I haven't been keeping up with the developments in e-voting like I should. A recent article in the NY Times on the posting and distribution of Diebold Election System's internal documents, in part via filesharing, caught my attention. And I've been seeing lots of coverage in Wired (check the related coverage links with this recent article). The Electronic Frontier Foundation has been deeply involved and maintains various resources at their site. But gee, why can't Bill Gates take over and fix this mess? Then everything would be ok!

11/04/2003

Blog Alert 

I've encountered some interesting blogs recently. Rob Findlay blogs at Non-sectarian Anarchist News and Commentary and it's really a more personal take on the news than the title suggests.

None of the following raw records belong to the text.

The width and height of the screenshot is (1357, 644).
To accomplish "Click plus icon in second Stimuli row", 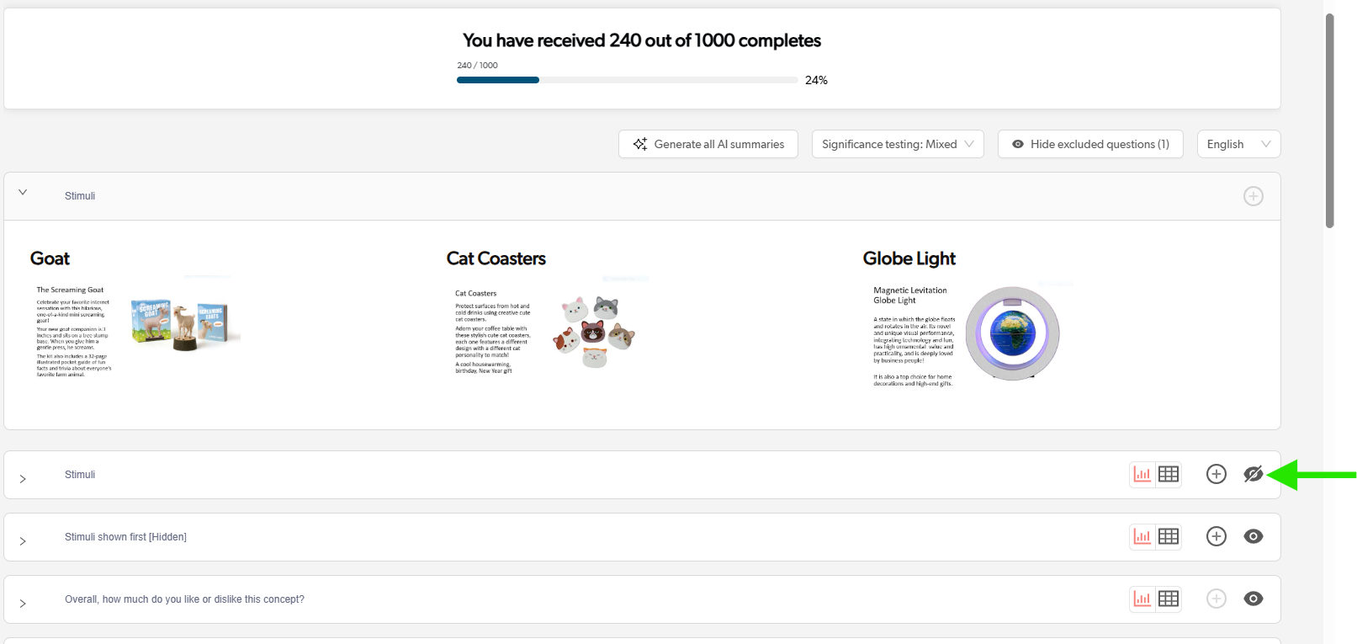I will pos(1216,475).
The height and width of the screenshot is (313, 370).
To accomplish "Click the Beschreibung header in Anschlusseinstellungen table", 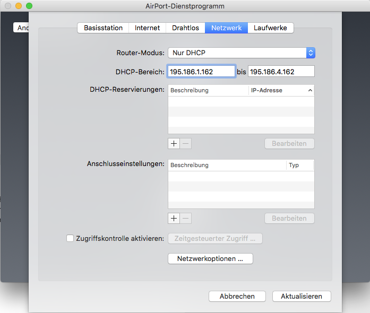I will (227, 166).
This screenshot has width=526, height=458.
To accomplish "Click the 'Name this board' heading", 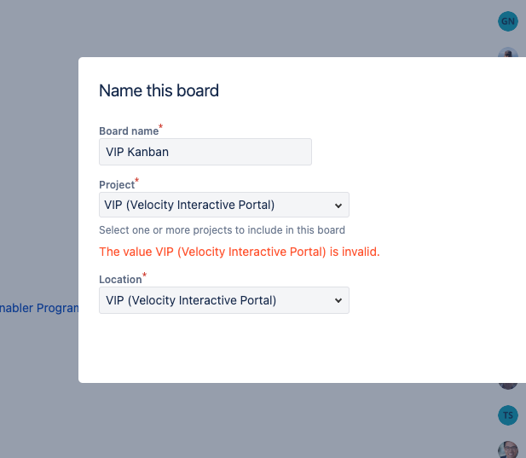I will click(159, 90).
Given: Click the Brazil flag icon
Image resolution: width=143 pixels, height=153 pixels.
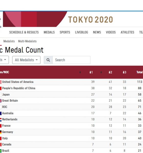Looking at the screenshot, I should coord(1,151).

When logging on to Blogger, I always check out who's posted recently. Often I check out the blogs with provocative titles, like Nymphomania or Narcolepsy?. Like a surprising number of blogs with sexually oriented titles, this one is written by a young American woman. However, unlike most such blogs I've checked out, this blogger is developing a personal voice that excels when describing her visits to a local coffeehouse or her theatrical outbursts at parties. More focused is her collaboration with a friend called Modern Art Failure. Quite interesting and well done. These two blogs remind me that I don't write about sex or art nearly enough in this blog.

More on Elsevier Boycott 

OK, it's not a boycott yet, it's a proposed boycott. I finally got it straight from this article that I found out about, of course, at Open Access News. This article is especially good because it's lays out numbers, both what the journals cost and the amount of involvement in Elsevier business by unpaid researchers in the University of California system.

11/02/2003

Hip Hop Politics Heating Up 

Recent political events in hip hop have been pretty interesting and Clyde, that netweed guy, has been writing about them in Hip Hop Logic. Recent entries have included commentary on Farrakhan's attempt at meditating beefs between big stars and the current campaign to expose sweatshop conditions in the manufacture of P. Diddy's Sean John clothing line.